Before entering politics, he was a founding member of two successful hardcore punk bands: Indecision and Most Precious Blood. Despite playing music that sounds like “a refrigerator falling down the stairs”—which are his words—both bands were known for their commitments to social issues. And vegetarianism. That socially conscious bent stemmed from Brannan’s own childhood and adolescence growing up in Bay Ridge, where he would stand out in the 1980s as the straight edge kid with activist proclivities.
Today Brannan reps the area where he grew up. The 43rd District includes Bay Ridge as well as Bath Beach, Dyker Heights and portions of Bensonhurst. He is up for reelection this year (with an eye on the speaker’s seat) in a race that will see a massive restructuring of city government. He is also this week’s guest on “Brooklyn Magazine: The Podcast.”

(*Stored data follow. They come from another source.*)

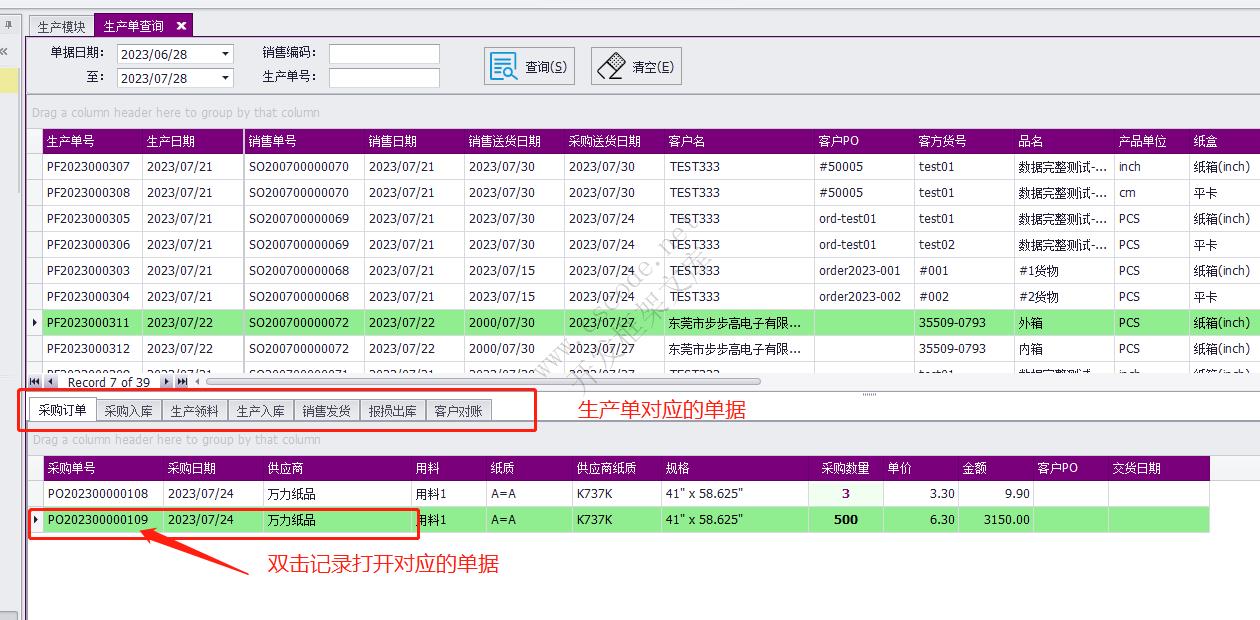Click the horizontal scrollbar left arrow icon
Viewport: 1260px width, 620px height.
click(x=199, y=382)
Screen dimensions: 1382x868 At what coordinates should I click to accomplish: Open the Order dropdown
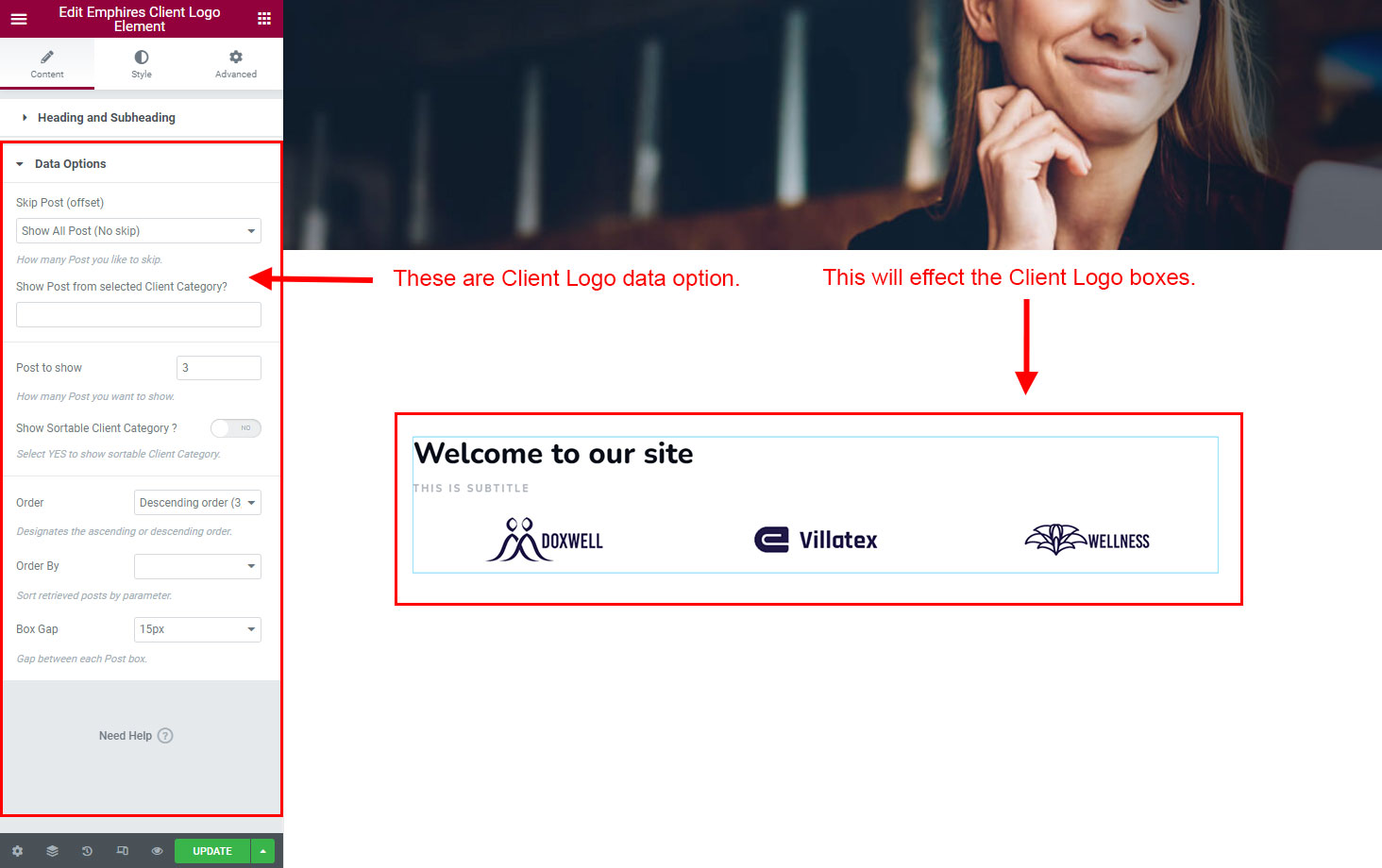(197, 503)
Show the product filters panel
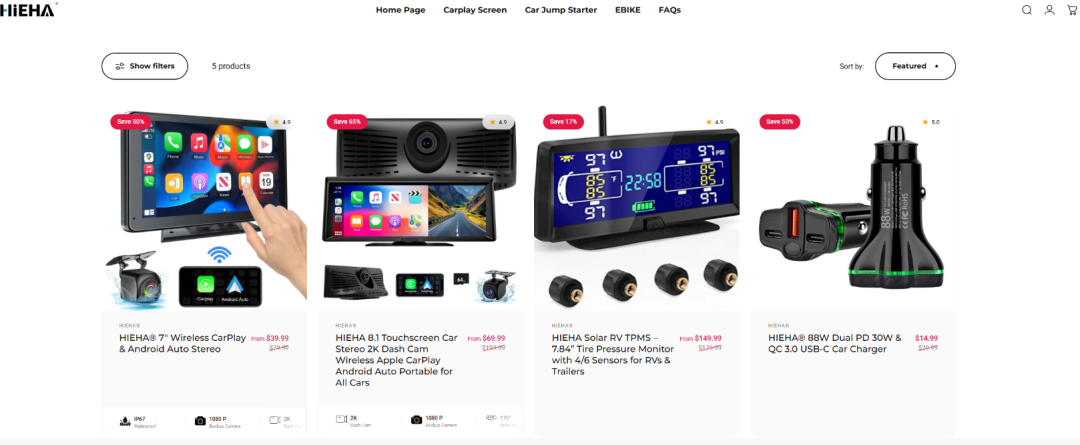Screen dimensions: 1080x445 click(x=145, y=66)
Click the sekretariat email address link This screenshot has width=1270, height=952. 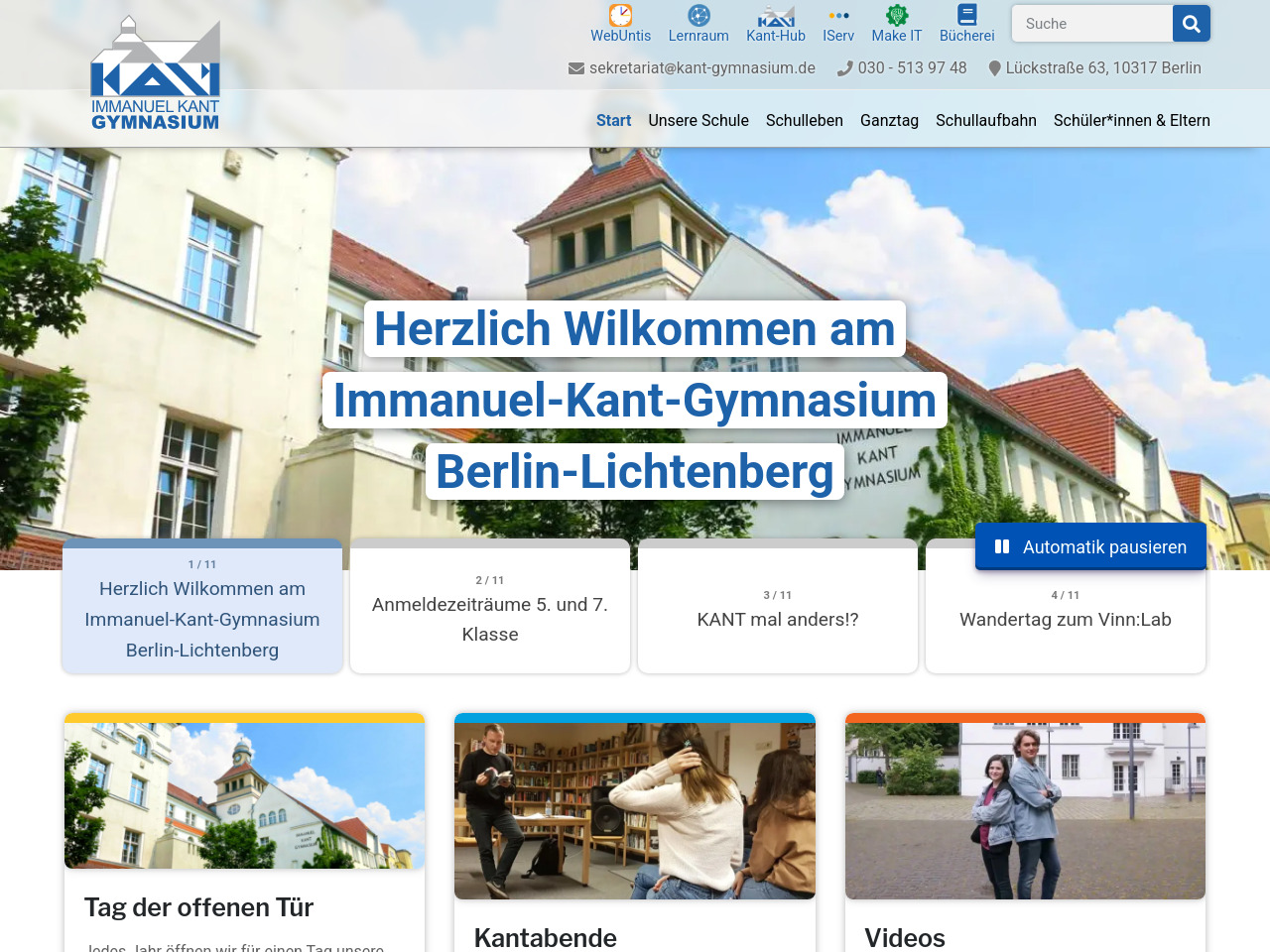point(701,68)
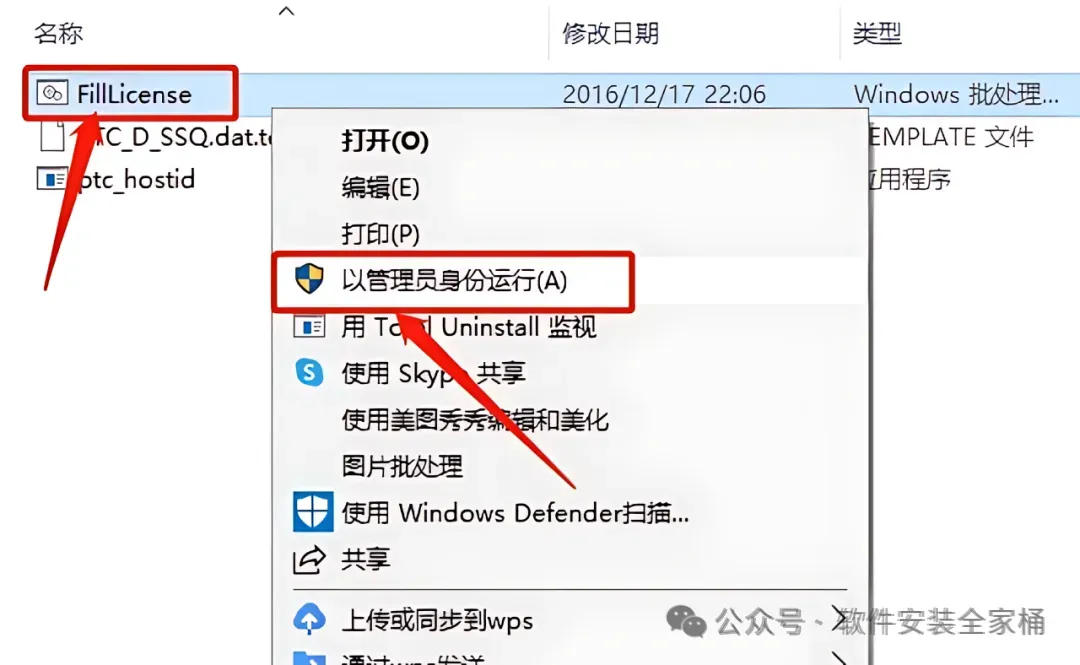
Task: Choose 使用美图秀秀编辑和美化 option
Action: [475, 420]
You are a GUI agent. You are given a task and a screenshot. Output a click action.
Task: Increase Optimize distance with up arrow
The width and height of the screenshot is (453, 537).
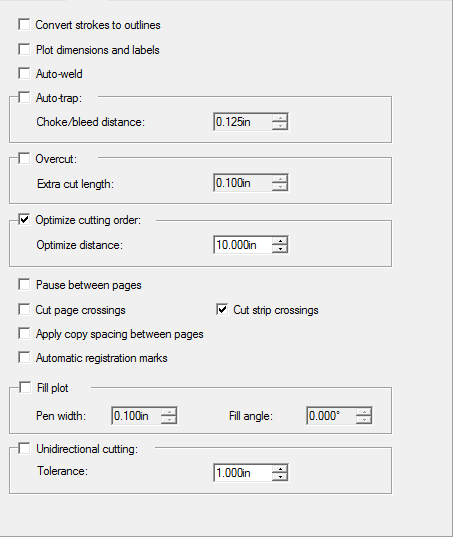pyautogui.click(x=280, y=241)
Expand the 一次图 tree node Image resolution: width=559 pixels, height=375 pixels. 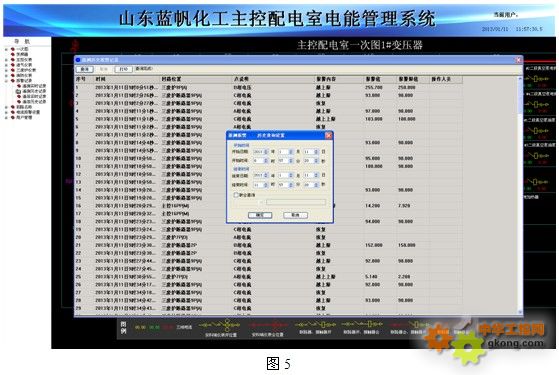coord(6,49)
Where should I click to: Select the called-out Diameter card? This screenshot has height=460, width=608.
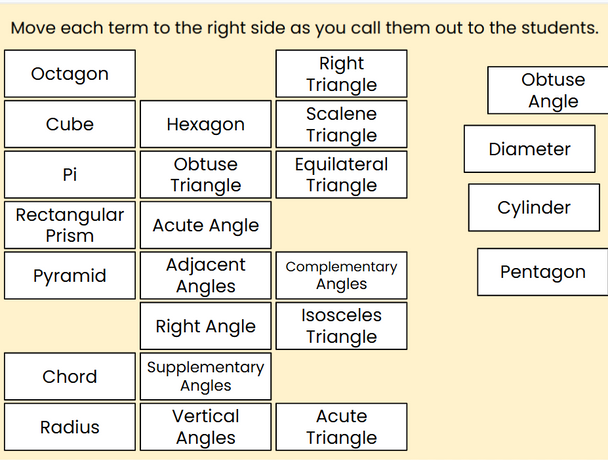pyautogui.click(x=530, y=149)
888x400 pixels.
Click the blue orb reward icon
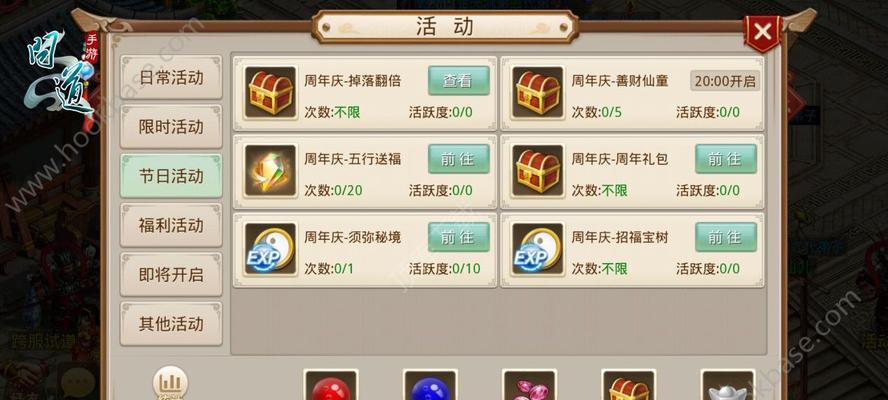pos(430,385)
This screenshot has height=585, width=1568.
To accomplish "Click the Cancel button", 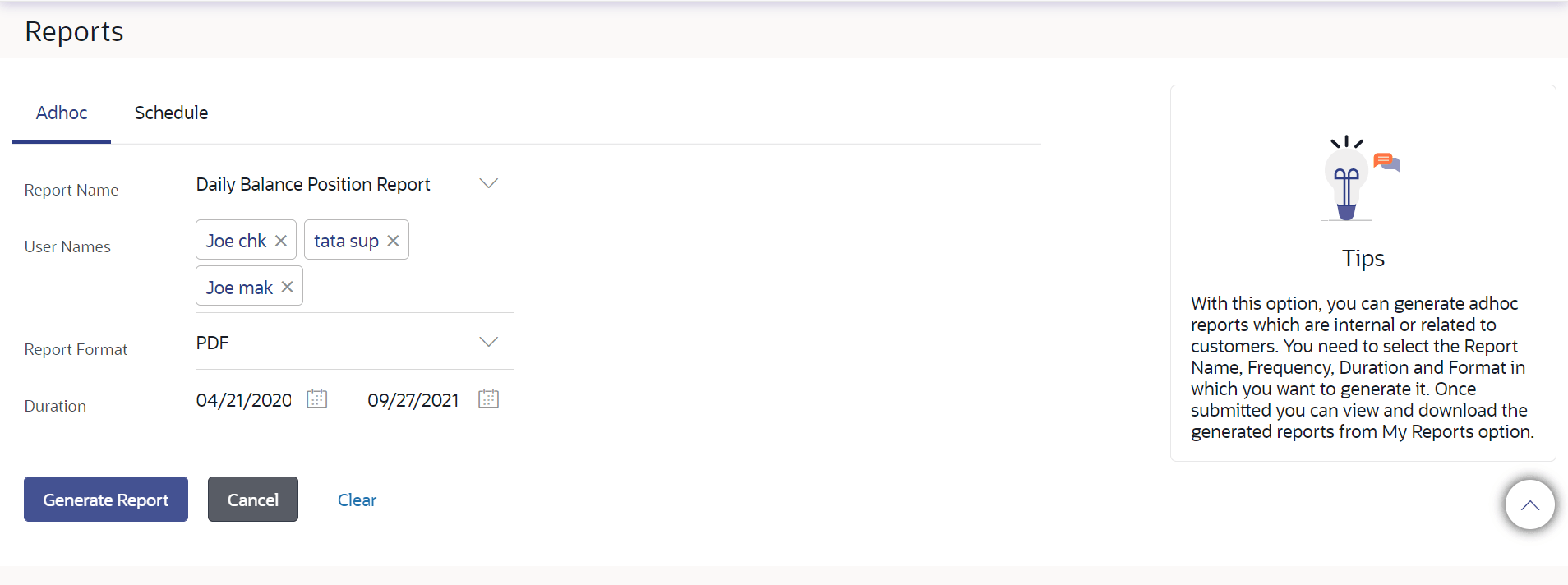I will pyautogui.click(x=252, y=500).
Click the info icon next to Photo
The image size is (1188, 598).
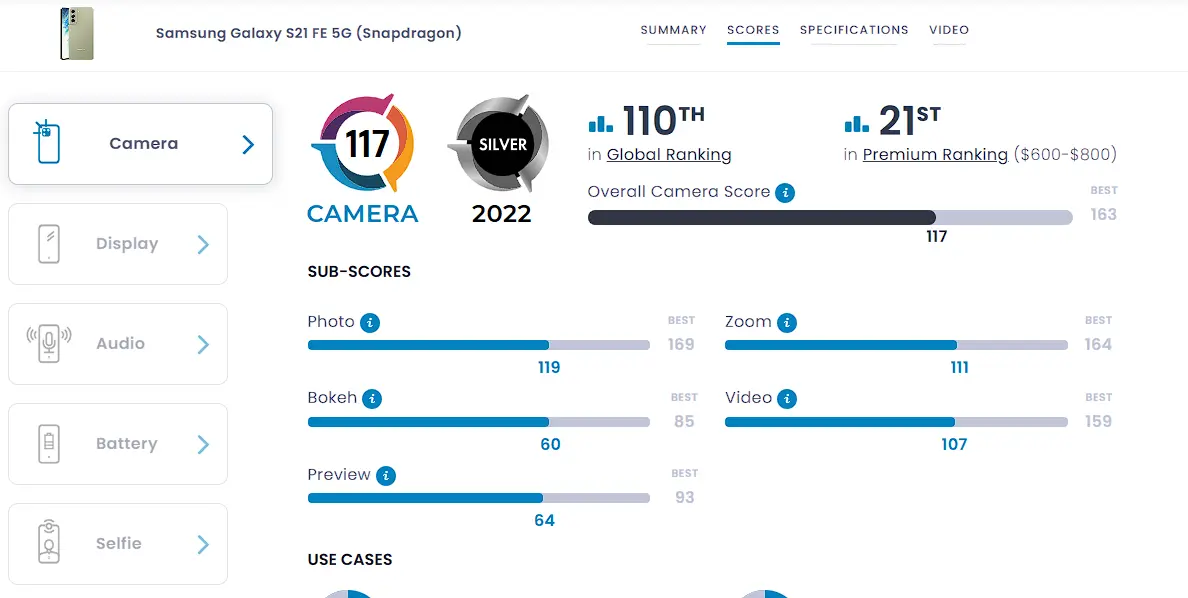point(370,323)
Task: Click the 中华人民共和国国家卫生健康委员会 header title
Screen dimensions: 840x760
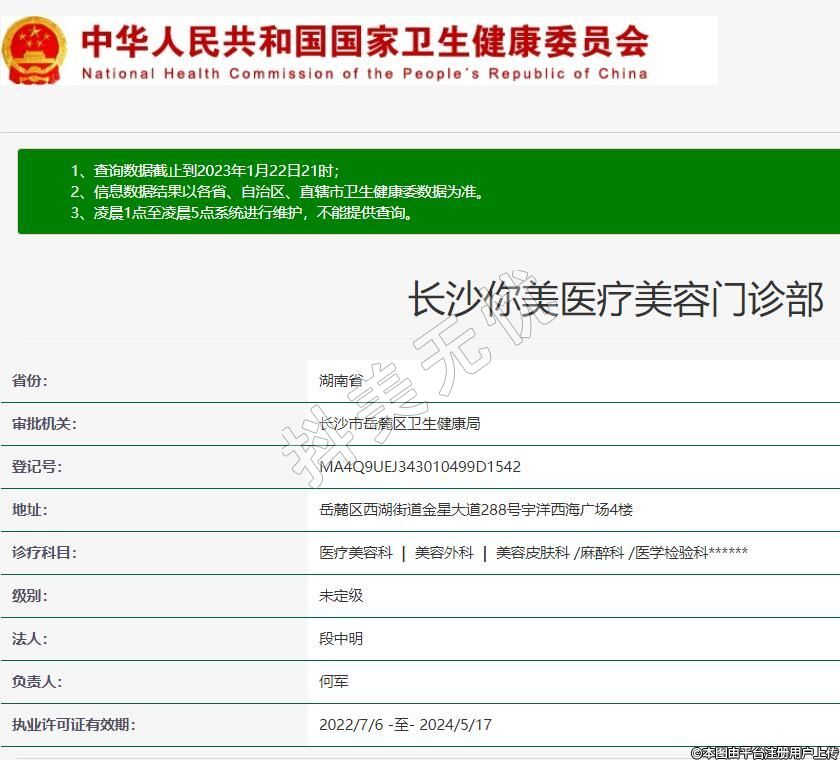Action: [364, 40]
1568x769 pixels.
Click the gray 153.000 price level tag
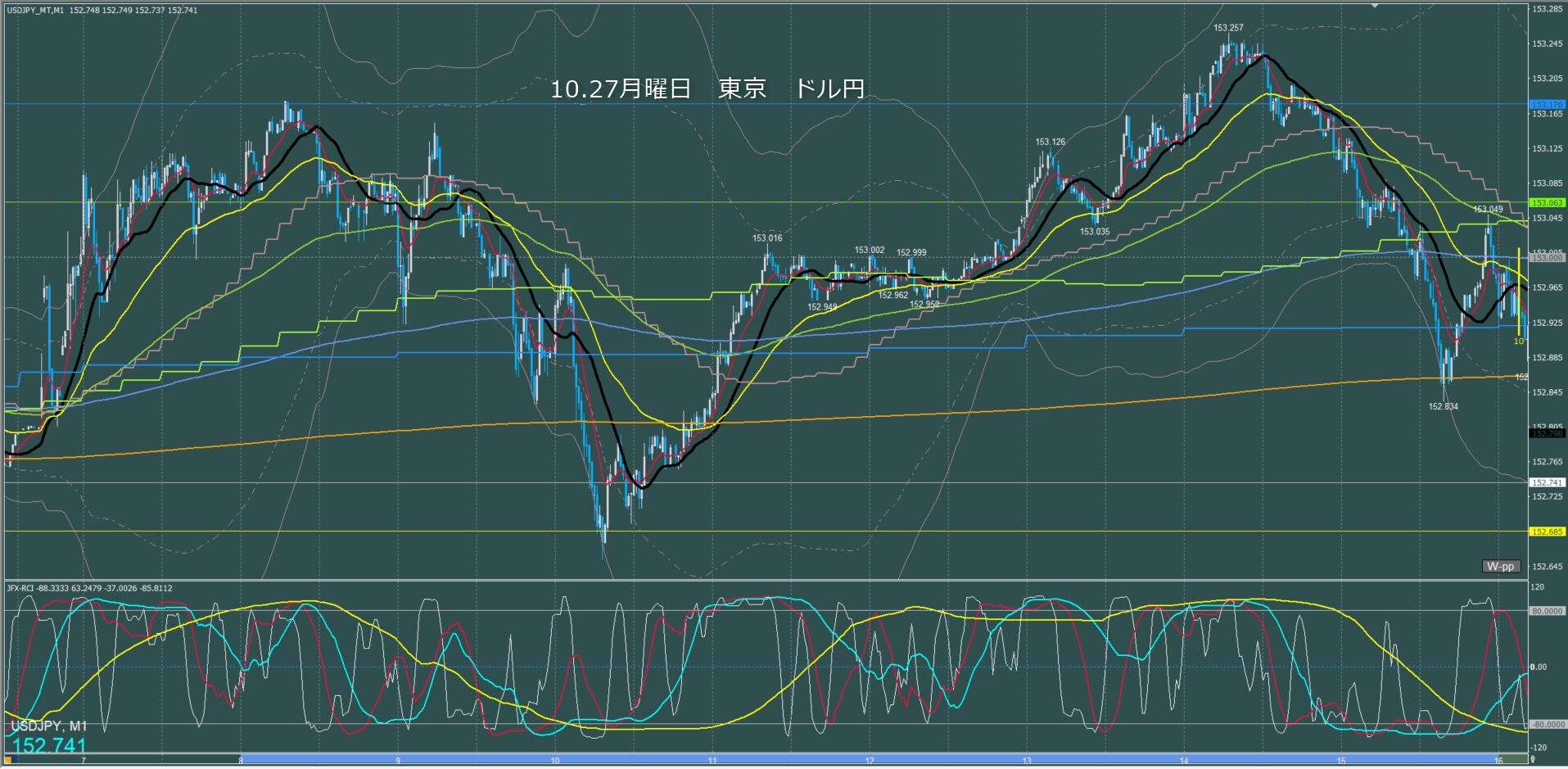click(x=1547, y=257)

“As a lot of people rightfully point out the pandemic has exposed and magnified inequity in our city and our state and our country that was always there,” he says on the podcast. “But now it would be malpractice for us to ignore it. In a sense it would be malpractice for us to put it back as broken as it was.”
The 43rd District is among the more politically diverse in New York City. At least, it’s hardly a progressive monolith. Brannan’s constituents are cops and firemen, and they are also Black Lives Matter supporters and immigrants. In that mix he’s earned himself a reputation as being extremely accessible and can be found frequently responding to residents online, in Facebook groups and dropping dad jokes on Twitter. (When a local woman’s tortoise went missing earlier this year, he even joined the search party.)
“It’s no secret that my district doesn’t always agree politically, and I think that’s fine … But you also had a lot of demagogues at work who want people at each others’ throats during what was already a highly combustible time,” he says on the podcast. “Ultimately my job is to be a public servant.”